> **Data rows**

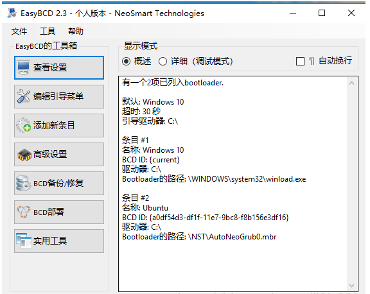This screenshot has height=294, width=370.
Task: Click the windows icon for 实用工具
Action: click(x=23, y=241)
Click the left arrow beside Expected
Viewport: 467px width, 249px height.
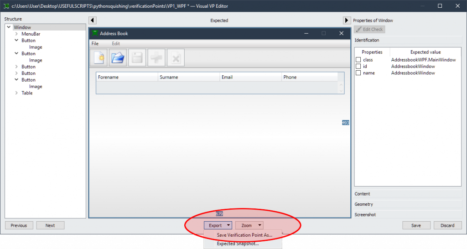92,21
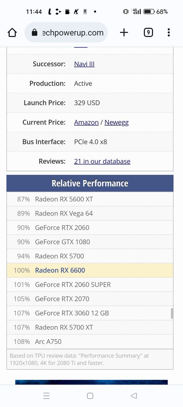Select the highlighted Radeon RX 6600 row
Screen dimensions: 183x407
coord(90,270)
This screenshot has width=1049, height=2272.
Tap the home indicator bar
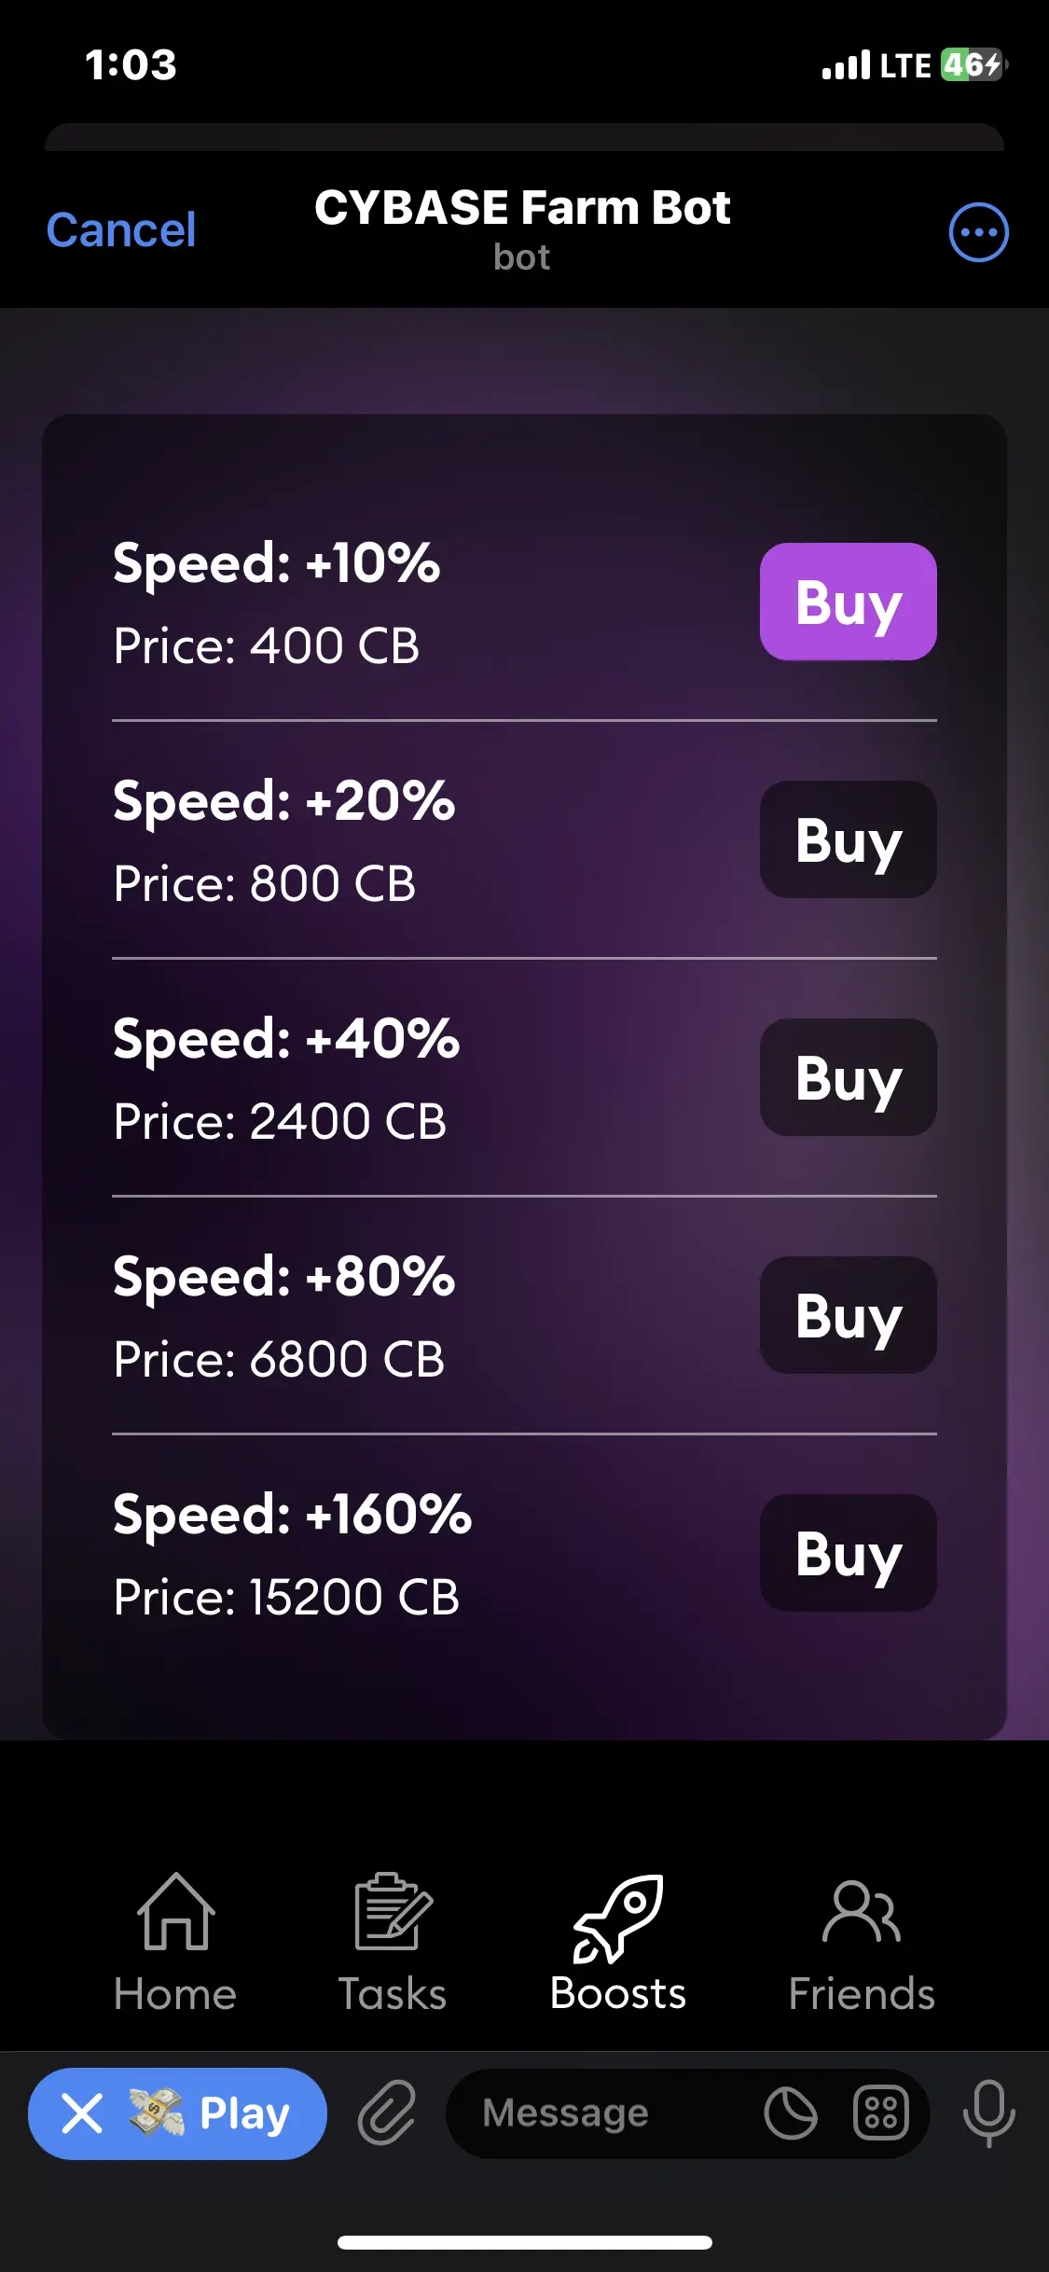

> **Requirement**
Please rewrite the listing above with "left arrow" changed to "back arrow" and everything else left as it is. Leave the pictures out.

> **In response**
This screenshot has height=294, width=370.
Task: Click the windows icon for 实用工具
Action: click(x=23, y=241)
Click the back arrow beside Expected
Viewport: 467px width, 249px height.
92,21
Select the highlighted Radeon RX 6600 row
Screen dimensions: 183x407
coord(90,270)
This screenshot has width=1049, height=2272.
Tap the home indicator bar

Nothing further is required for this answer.